During tough economic times, organisations both public and private alike, look at where savings can be made in terms of staff, other overheads and even structure. These cuts tend to be described by terms like ‘efficiency savings’ and yet rarely is the overall efficiency of the organisation properly examined during this process.
This is because many organisations, probably even the majority, are complacent when it comes to the way they devise and deliver strategy. Unlike many other areas of business, if the strategy is deemed to be working seldom is the question ‘can we do it better?’ applied. And the mindset ‘we’ve always done it like this’ wins out over change, or even the consideration of change.
So, when we hit tougher economic times, the efficiency (and effectiveness) of the strategy is rarely examined closely. Instead savings (cuts) are applied in other areas and as the economy recovers the system of planning which was ‘good enough’ remains. ‘As good as it can be’ doesn’t get a look in.
In my experience there is no such thing as an organisation which cannot improve the way it devises and delivers strategy. I have experienced companies who, although successful, lacked a mission, lacked vision or (frequently) confused the two. This didn’t prevent many of these companies from being successful however it did prevent them from being as successful as they could or should be.
Then there are the businesses who fail to grasp what strategy is, planning almost randomly or even not planning at all, stumbling from minor success to minor success and considering themselves to be well run.
And these are the companies that survive an economic down turn or who appear to thrive during the good times. How many fail not because the market place deserts them but because they failed to plan appropriately – not the same thing as simply planning.
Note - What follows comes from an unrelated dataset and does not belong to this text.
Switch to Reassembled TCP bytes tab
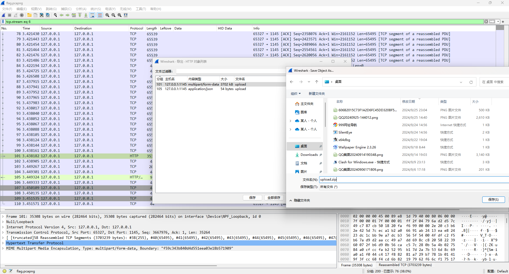This screenshot has width=509, height=274. (405, 265)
Even more prevalent, almost pandemic, is the failure to understand integration of strategy and the huge efficiencies and improved effectiveness proper integration can bring to their business.
There are those that don’t integrate between levels, strategy is owned by Board and/or senior management but neither shared, understood nor brought into by middle management and those at the coal-face.
However, the vast majority of organisations that do plan, that do implement good strategy and share it across tiers, do so in what is termed a ‘horizontally integrated’ way. By this we mean that every area of the business has a plan, every aspect is covered in individual strategies. The boxes are assumed to be ticked. Sound familiar?
Horizontal integration of strategy often works well during the good times, when budgets are not so under pressure but even during the good times they are not the ideal way to maximise resources and to ensure that profit is maximised.
That requires ‘Vertical Integration’ a method of planning whereby all departments, all targets, all resources, in fact every aspect of the business are cross referenced. The impact of one success or failure in one department is considered against its impact throughout the business and planning throughout reflects this.
In the tough times switching to such planning allows the organisation to maintain services while still identifying areas where economic savings can be made. When the good times return this will then be reflected by a far more efficient and effective business maximising profit.